Scientific classification
- Domain: Bacteria
- Kingdom: Pseudomonadati
- Phylum: Pseudomonadota
- Class: Gammaproteobacteria
- Order: Enterobacterales
- Family: Enterobacteriaceae
- Genus: Citrobacter
- Species: C. rodentium
- Binomial name: Citrobacter rodentium Schauer et al. 1996

= Citrobacter rodentium =

- Genus: Citrobacter
- Species: rodentium
- Authority: Schauer et al. 1996

Species of bacterium

Citrobacter rodentium is a Gram-negative species of bacteria first described in 1996. It infects the intestinal tract of rodents.

== Cell morphology and features ==
C. rodentium is an extracellular pathogen of rodents. While its specific structure has not been characterized in detail, several characteristics of this species can be inferred by its classification. As a member of the Enterobacteriaceae family, it is Gram-negative, rod-shaped, and non-spore-forming.

C. rodentium contains a conserved pathogenicity island in its genome, the locus of enterocyte effacement (LEE). The LEE encodes a type III secretion system which is critical to the infection and pathogenicity of C. rodentium. Only one virulence factor has been identified that is specific to C. rodentium: cfc (Colonization factor Citrobacter). cfc encodes the CFC type IV pilus, which has an unknown role, but may be related to multiple aspects of pathogenicity.

An analysis of the C. rodentium genome has shown that prophage insertion has disrupted several of its genes, including the flagella biosynthesis pathways and galactitol metabolism.

== Phylogeny and genome evolution ==
Initially thought to be a pathogenic biotype of Citrobacter freundii, Citrobacter rodentium has been classified as its own species using biochemical and genomic evidence.

Whole-genome sequencing of Citrobacter rodentium strain ICC168 revealed a single circular chromosome and four plasmids. It also revealed that C. rodentium shares synteny with Escherichia coli and other members of Enterobacteriaceae. Additionally, the genome contains 17 genomic islands, 10 prophage regions, and 109 insertion elements^{4}. Phylogenetic analyses suggest that Citrobacter is a polyphyletic genus.

Further genome sequencing of C. rodentium strain EX-33 showed significant similarity to strain ICC168.
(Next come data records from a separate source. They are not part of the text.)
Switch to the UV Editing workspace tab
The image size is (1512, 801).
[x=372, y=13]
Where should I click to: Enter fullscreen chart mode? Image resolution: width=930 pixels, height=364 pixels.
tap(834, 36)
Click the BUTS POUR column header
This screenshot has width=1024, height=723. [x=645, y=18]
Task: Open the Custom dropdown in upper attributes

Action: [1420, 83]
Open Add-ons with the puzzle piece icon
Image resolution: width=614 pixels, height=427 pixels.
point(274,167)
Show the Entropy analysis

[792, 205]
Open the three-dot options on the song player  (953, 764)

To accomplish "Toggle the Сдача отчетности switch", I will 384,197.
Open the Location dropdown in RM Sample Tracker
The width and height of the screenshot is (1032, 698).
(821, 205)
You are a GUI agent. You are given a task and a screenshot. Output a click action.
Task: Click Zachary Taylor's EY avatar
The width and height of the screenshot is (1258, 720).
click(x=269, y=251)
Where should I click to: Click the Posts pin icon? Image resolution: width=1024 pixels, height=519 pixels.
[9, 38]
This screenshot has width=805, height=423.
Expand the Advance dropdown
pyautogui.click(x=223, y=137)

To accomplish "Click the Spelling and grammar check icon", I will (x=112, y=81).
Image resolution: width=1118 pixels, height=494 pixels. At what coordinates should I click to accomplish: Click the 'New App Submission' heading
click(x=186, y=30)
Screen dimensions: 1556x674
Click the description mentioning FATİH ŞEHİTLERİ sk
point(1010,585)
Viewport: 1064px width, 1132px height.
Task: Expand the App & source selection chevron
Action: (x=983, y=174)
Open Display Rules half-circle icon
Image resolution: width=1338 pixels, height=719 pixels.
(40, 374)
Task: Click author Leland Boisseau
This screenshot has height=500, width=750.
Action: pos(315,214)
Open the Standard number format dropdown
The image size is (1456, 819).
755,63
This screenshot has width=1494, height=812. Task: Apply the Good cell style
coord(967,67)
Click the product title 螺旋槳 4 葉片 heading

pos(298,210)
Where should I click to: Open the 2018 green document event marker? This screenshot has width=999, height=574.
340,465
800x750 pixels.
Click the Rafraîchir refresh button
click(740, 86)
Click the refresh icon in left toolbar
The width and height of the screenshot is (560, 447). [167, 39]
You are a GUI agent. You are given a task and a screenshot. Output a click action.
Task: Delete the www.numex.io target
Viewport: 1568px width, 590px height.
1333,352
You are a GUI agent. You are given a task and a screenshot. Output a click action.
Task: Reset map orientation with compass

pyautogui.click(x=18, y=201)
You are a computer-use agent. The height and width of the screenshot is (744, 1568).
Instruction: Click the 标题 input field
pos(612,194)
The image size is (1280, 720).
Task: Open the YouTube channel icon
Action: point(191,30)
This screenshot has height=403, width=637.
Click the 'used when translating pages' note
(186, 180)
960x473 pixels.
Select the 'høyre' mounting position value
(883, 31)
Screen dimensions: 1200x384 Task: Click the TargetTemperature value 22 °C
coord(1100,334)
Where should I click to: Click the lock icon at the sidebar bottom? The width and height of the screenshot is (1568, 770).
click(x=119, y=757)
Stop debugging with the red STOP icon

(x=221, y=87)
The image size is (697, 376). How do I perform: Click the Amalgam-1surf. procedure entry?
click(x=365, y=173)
C. rodentium has lost the ability to synthesize flagella due to the insertion of prophages in genes encoding elements of the biosynthesis pathway.

== Metabolic details ==
C. rodentium is a non-motile, facultative aerobe that lives in the intestinal tract of mice. The indole production test is negative, and it cannot grow on citrate or KCN. It is negative for arginine dihydrolase (meaning it cannot utilize arginine as a carbon and energy source) and is negative for H_{2}S production. Additionally, it does not produce acid from sucrose, docitol, melibiose, or glycerol.

In contrast, C. rodentium was positive for the ornithine decarboxylase test, indicating that it contains the enzyme ornithine decarboxylase. It is also positive for malonate utilization.

C. rodentium varies its metabolism during different phases of infection. Oxygenation of the intestinal epithelium occurs as a result of C. rodentium infection, which allows it to switch from anaerobic respiration to aerobic respiration. This helps this pathogen to outcompete many obligate anaerobes of the host's microbiome.

== Relevance to other systems ==
C. rodentium is a mouse pathogen and causes attaching/effacing lesions in the intestinal epithelium. Because of its relatedness to E. coli, C. rodentium is used as a model pathogen to study E. coli infection in mice. C. rodentium also possesses Intimin β, which is important to its virulence in mice.

The infection cycle of C. rodentium has been studied in detail and comprises four main phases: the establishment phase (phase 1), the expansion phase (phase 2), the steady-state phase (phase 3), and the clearance phase (phase 4). The immune response has similarly been studied in detail and varies across the phases of infection. Inflammasome activation may be an important aspect of C. rodentium infection.